Re: Pat Buchanan attacks Reagan and Thatcher's legacy
Nathan Newman exults: This column by Pat Buchanan is remarkable in its near-repudiation of his old boss, Ronald Reagan, arguing that economic conservatism is ultimately the enemy of the social conservatism that is Buchanan's true loyalty. (In this, he echoes scholar Daniel Bell's thesis on the cultural contradictions of capitalism.) valis then wrote: -Get excited if you (pl.) must, but I wouldn't believe Buchanan if he -stated the color of his eyes. This loathsome lizard, who has spent his -entire life turning sentences around, is simply testing the fickle winds -for another crack at the presidency, where he'd do...what?
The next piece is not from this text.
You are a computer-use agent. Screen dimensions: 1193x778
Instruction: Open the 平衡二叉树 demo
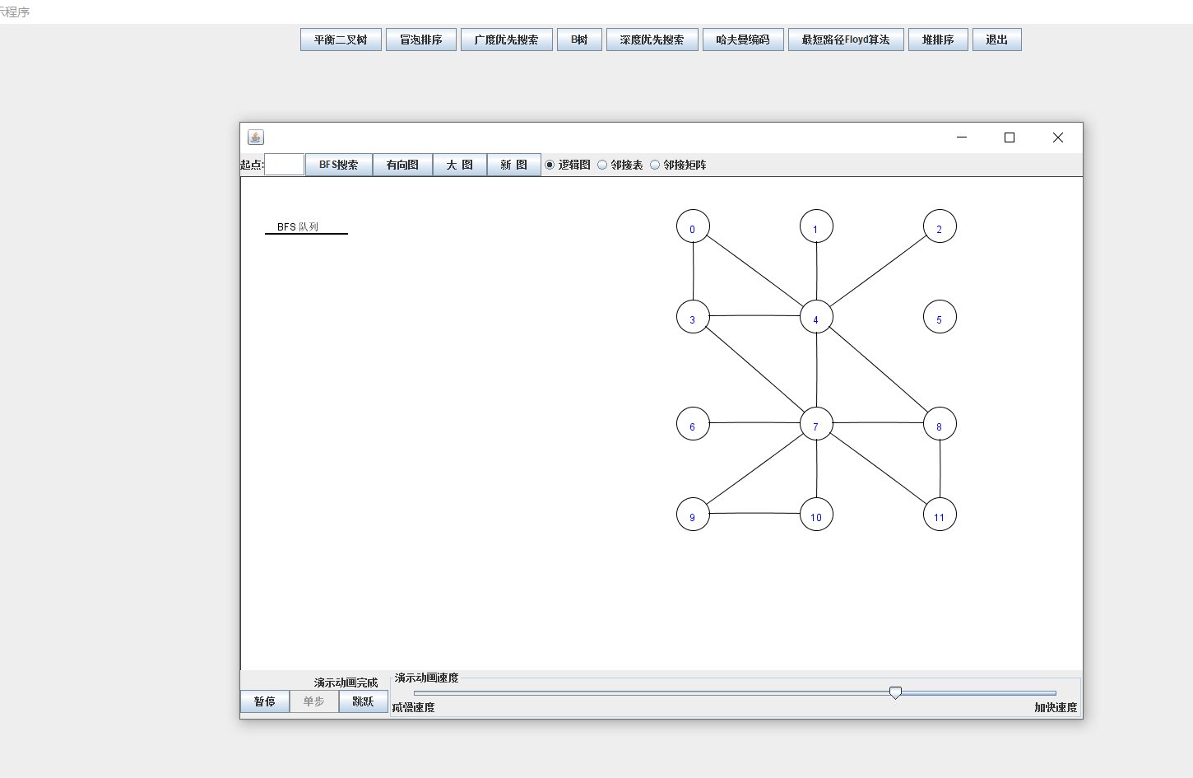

I'm less excited than interested in it as a piece of evidence on the conservative divisions that are growing and paralyzing much of the rightwing agenda. I also happen to think that Buchanan is one of the more honest conservatives, however lothesome his beliefs. He has become no less conservative, just evolved into a different species than the liberatarian globalists that came to dominate the Republicans under Reagan. An anti-globalist nationalist conservative was once not an oddity but the common species. Buchanan specifically hawks back to that xenophobic "America First" tradition of the 1930s. What is interesting is that the anti-communism that was used by William Buckley, Paul Weyrich and Reagan himself to bind together the disparate strands of conservatism into a united global conservative viewpoint has begun to come apart. Divisions over social issues, globalism, even being pro-corporate have reemerged. This doesn't mean the constituent parts will suddenly join the Left, but much of the membership will become more free-floating as the ideological unity of the Right weakens. That is the opportunity for the Left-- to challenge the xenophobia of Buchanan's followers and argue for a tolerant class-based view of the world. --nathan newman
Re: Pat Buchanan attacks Reagan and Thatcher's legacy
Pat Buchanan might not be a fascist, but I think that we have to give him credit for fashioning the language of hate that has become the mainstay of modern politics. -- Michael Perelman Economics Department California State University Chico, CA 95929 Tel. 530-898-5321 E-Mail [EMAIL PROTECTED]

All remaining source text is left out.